Other jobs needed include cleaning and painting the bilge, removing the engine to be able to remove the engine beds which will need either re-galvanising or possibly complete replacement depending on the condition once they are out, rebuilding the chart desk, changing the DC switch panels and moving the main battery isolator switches to a safer more sensible position.
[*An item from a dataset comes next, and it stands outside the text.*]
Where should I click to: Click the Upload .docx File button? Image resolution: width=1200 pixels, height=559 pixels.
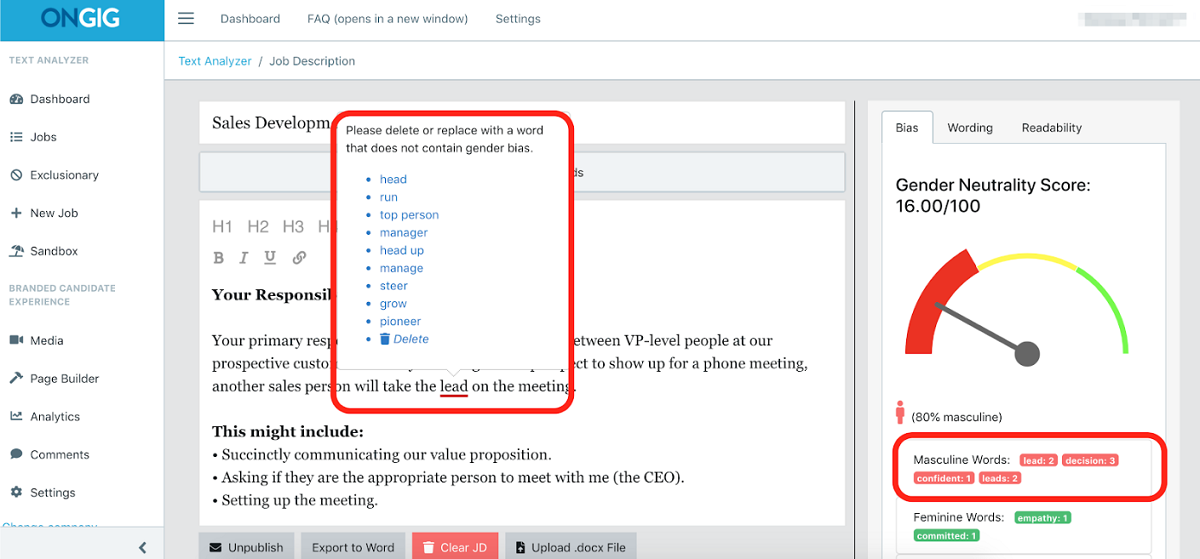point(571,547)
The first stage of all this was to get the boat covered over.  I chose to build a polytunnel type tent using 32mm black alkythene water pipe for the hoops, with a 3”x2” timber ridge pole and some vertical supports onto the deck.  I removed the top guard wire from the stanchions and then pushed the pipe over the top of the stanchion, it’s a tight fit but that makes it nice and secure!  This gives you a nice evenly curved hoop with no sharp edges to chafe the cover, and its dirt cheap, the 25m roll of pipe was £30 inc. delivery on the internet.  Next the ridge pole went up with a short length of 3×2 at the bow from the pulpit to the first hoop.  This is the hardest bit when working on your own, holding the timber up with one hand while trying to bang in a screw with the other, where would we be without lightweight battery drills!  Once there is a couple of screws in to hold it, I could then get around to adding the rest of the verticals and lashing the ridge pole at each hoop to make the whole frame nice and rigid.  I finished by trimming up the ends of the timber and stapling on bits of carpet here and there to stop the cover rubbing through.

 

I bought my covers from a very good website called Tarpaflex who seem to be the best value on the internet.  I went for two separate ones which makes handling easier, especially when doing it alone, and allows for an access point to the boat just about amidships.  I stretched the covers over the frame pulling them from stem to stern and quickly got some lines round underneath to secure the whole thing before the wind got under it and took the whole lot in the river.  All in all, after fiddling around with the lines and tweaking everything I have got a very rigid and robust cover that took me a day to construct and cost about £180, not bad considering.